Era accusato di lesioni personali colpose per aver cagionato a un dipendente una marcata patologia psichiatrica nell’ambito del posto di lavoro. All’uomo venivano contestati una serie di comportamenti vessatori e persecutori nei confronti della persona offesa: espressioni ingiuriose; pressioni per lo svolgimento di attività lavorative dopo che il dipendente era rimasto in malattia per alcuni periodi; continue e ripetute contestazioni disciplinari spesso a contenuto del tutto pretestuoso. Da qui l’insorgere nel lavoratore di una sindrome ansioso depressiva su base reattiva, quindi il manifestarsi di un disturbo depressivo maggiore.

L’imputato era stato condannato in primo grado. In sede di appello la sentenza era stata riformata solamente in relazione al trattamento sanzionatorio. I Giudici del merito avevano affidato la loro decisione a una pluralità di fonti di prova, anche dichiarative. La vicenda è quindi approdata davanti alla Suprema Corte.

Gli Ermellini, pur non considerando manifestamente infondato il ricorso, hanno ritenuto di annullare la sentenza per intervenuta prescrizione.

La Cassazione , con la sentenza n. 44898/2018, ha chiarito che nel reato di lesioni personali colpose, anche in ambito lavorativo, la prescrizione decorre dal momento dell’evento, ovvero dall’insorgere della malattia. Non, come aveva ritenuto la Corte di appello, dalla data di cessazione del rapporto. Ciò anche se la patologia non è ancora stabilizzata o divenuta irreversibile o permanente.
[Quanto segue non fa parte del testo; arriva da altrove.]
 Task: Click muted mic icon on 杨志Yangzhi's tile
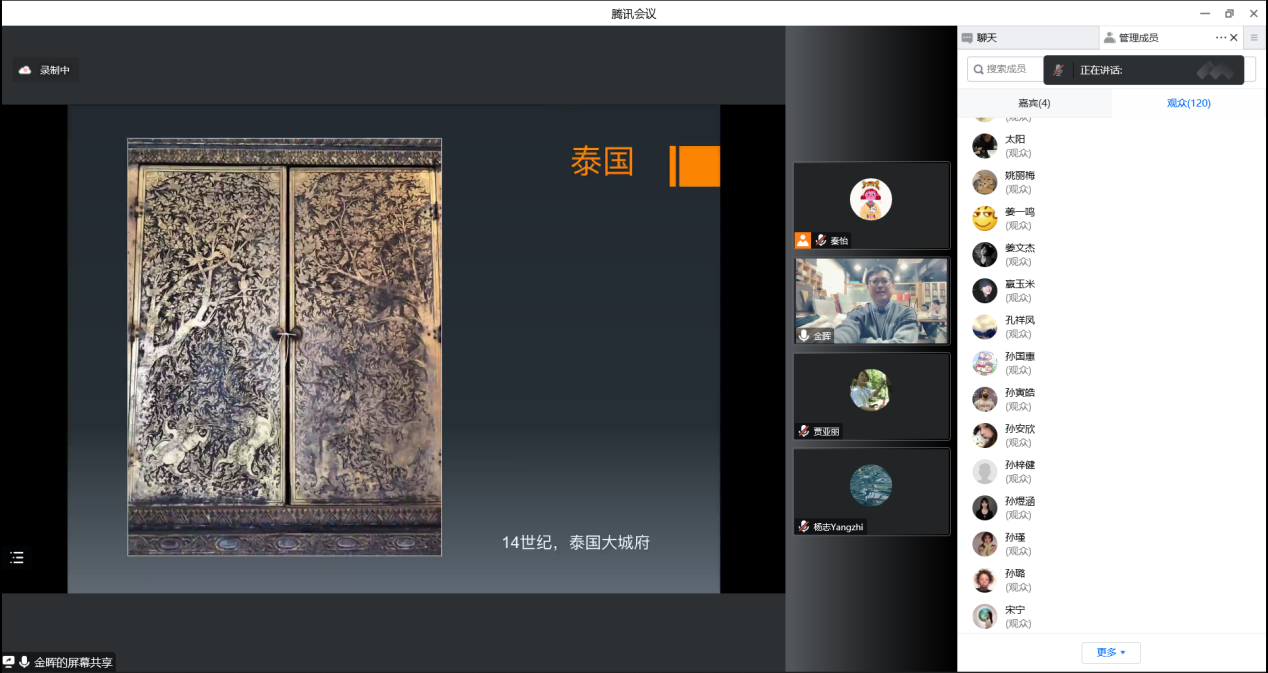[803, 526]
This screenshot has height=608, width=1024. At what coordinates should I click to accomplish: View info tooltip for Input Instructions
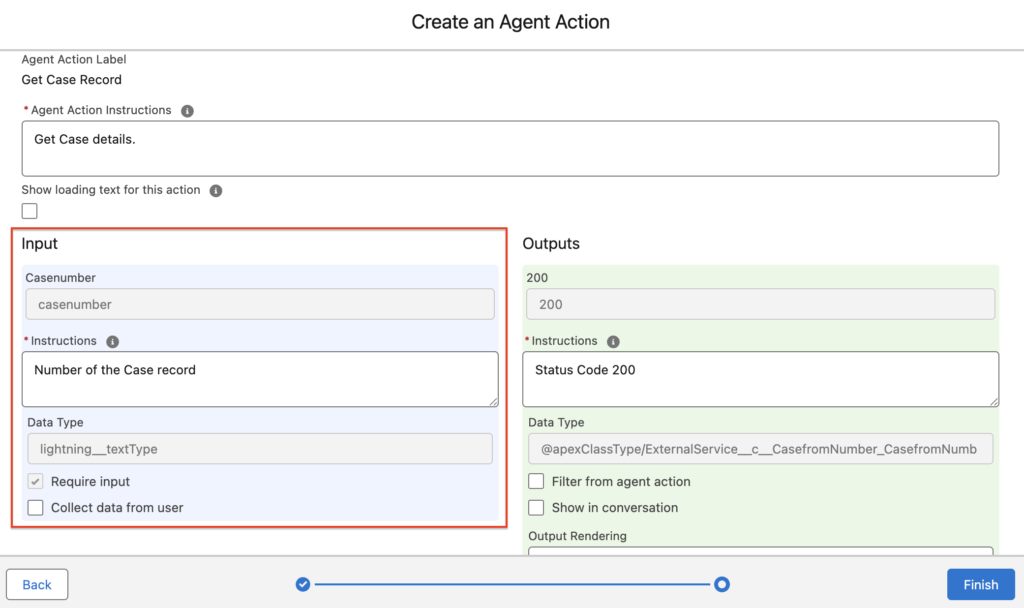click(112, 341)
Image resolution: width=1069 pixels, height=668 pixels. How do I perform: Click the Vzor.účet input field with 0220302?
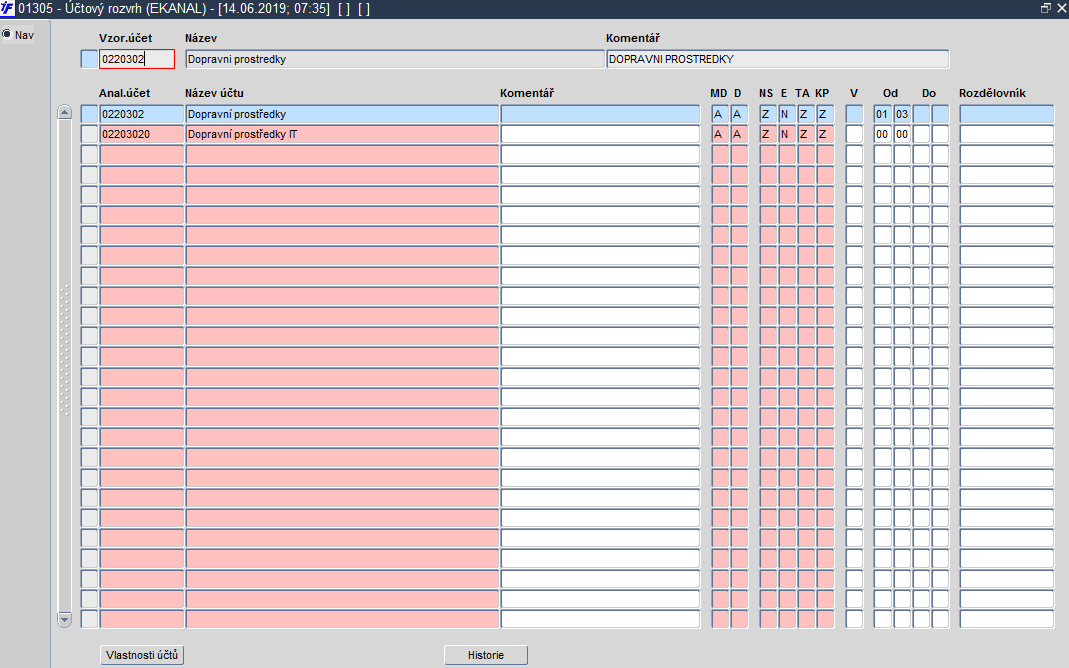pyautogui.click(x=137, y=59)
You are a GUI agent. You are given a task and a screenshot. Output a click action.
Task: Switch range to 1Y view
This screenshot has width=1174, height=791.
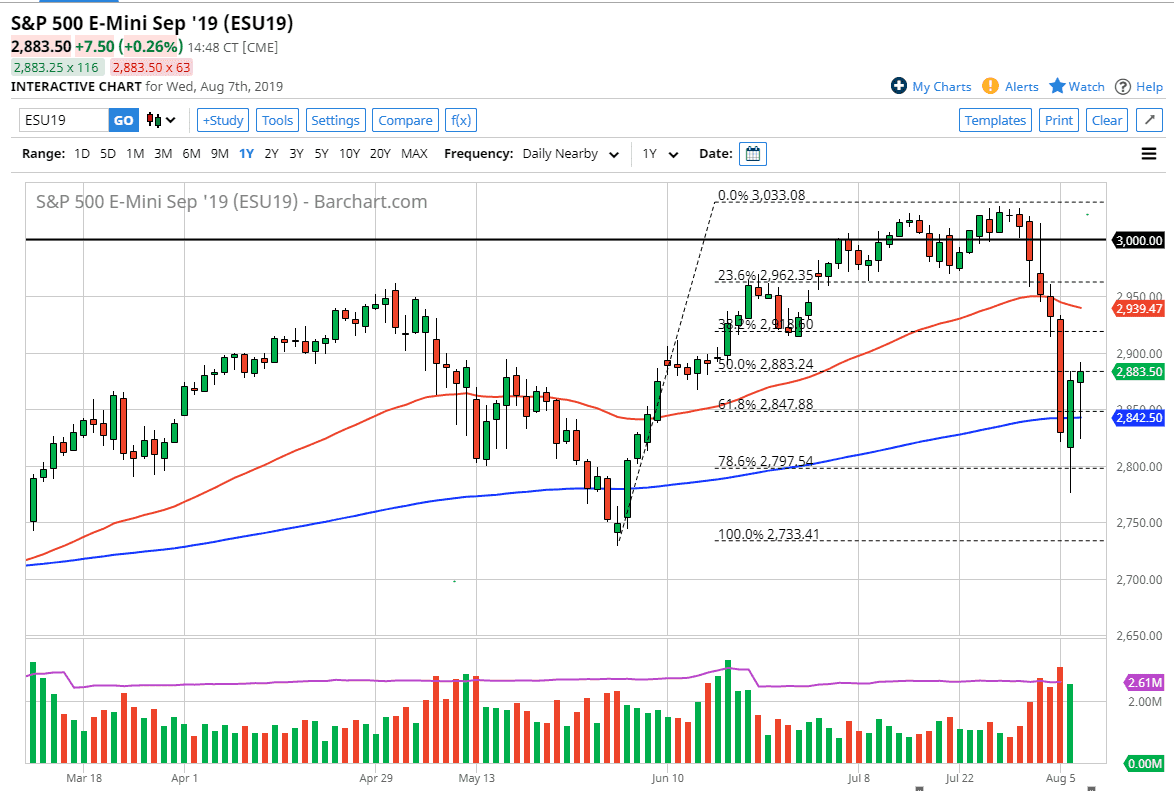pos(246,153)
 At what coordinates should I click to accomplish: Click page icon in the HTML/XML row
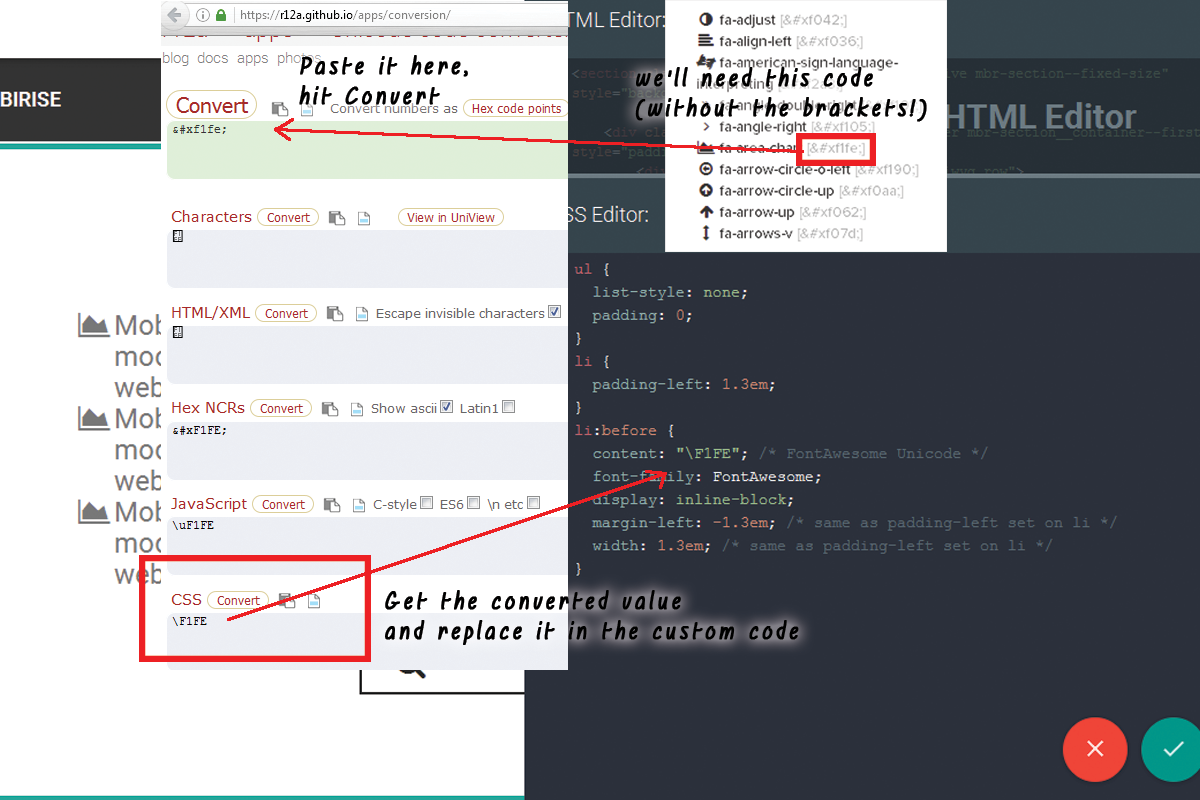tap(362, 314)
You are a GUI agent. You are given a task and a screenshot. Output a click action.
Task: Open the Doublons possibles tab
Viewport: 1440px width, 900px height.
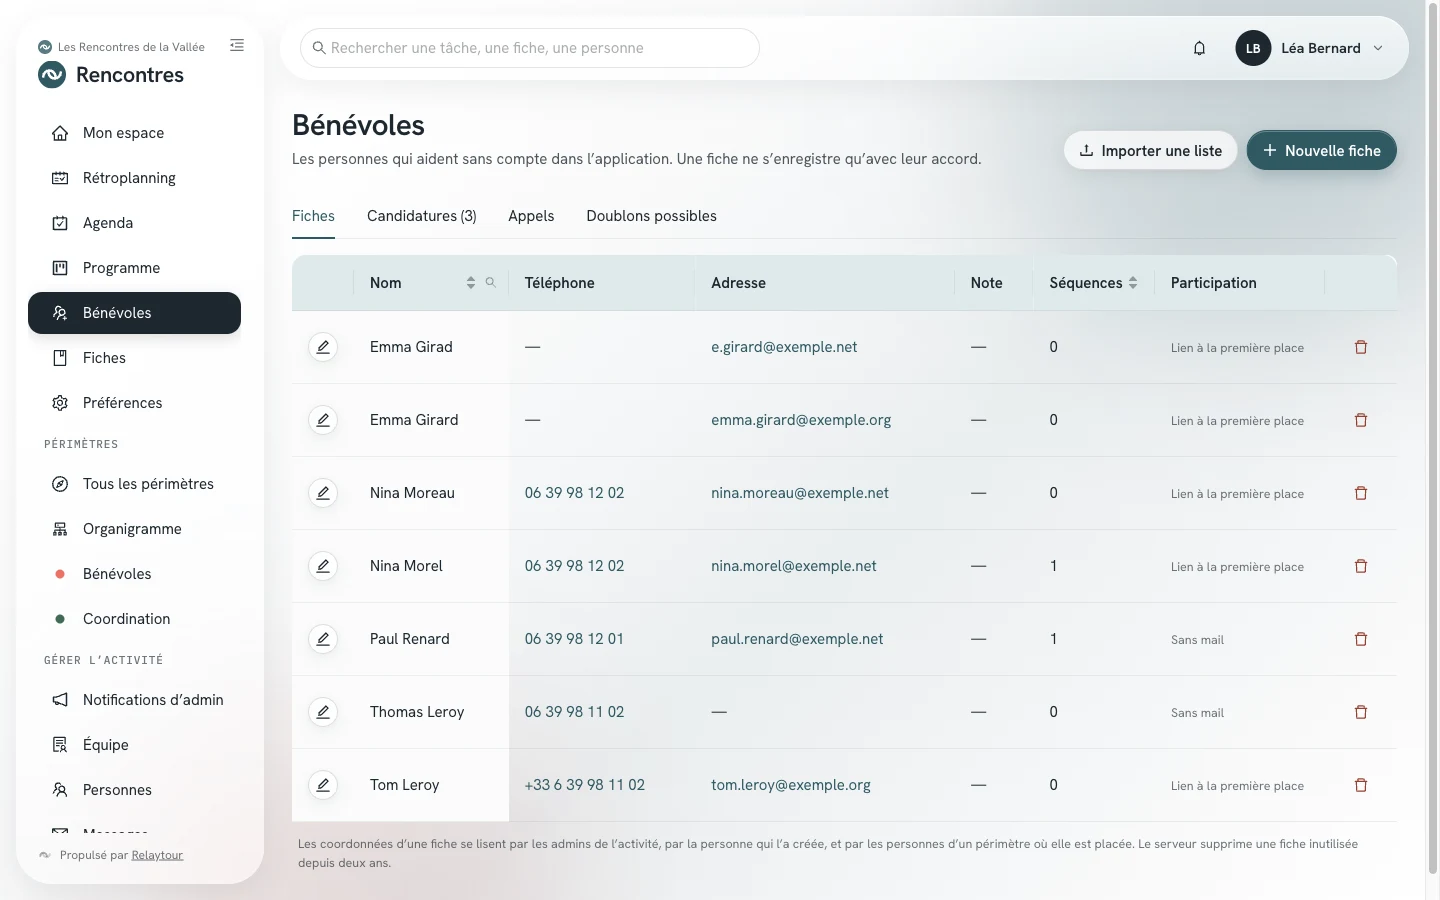(x=651, y=216)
Tuttavia, secondo i Giudici del Palazzaccio, nella nozione del reato contestato sono comprese anche le patologie psichiche documentate dal dipendente e provocate dalla condotta del superiore. Nel caso in esame, in particolare, sarebbe stata sufficiente a integrare l’illecito la sindrome ansiosa su base reattiva del lavoratore rilevata dai sanitari. Questa non presentava, infatti, un andamento esclusivamente “endogeno” ma, sul piano della riconducibilità causale, si addiceva meglio alle condizioni vessatorie cui era sottoposto il lavoratore. Da qui la conferma della sentenza impugnata per quanto attiene agli effetti civili.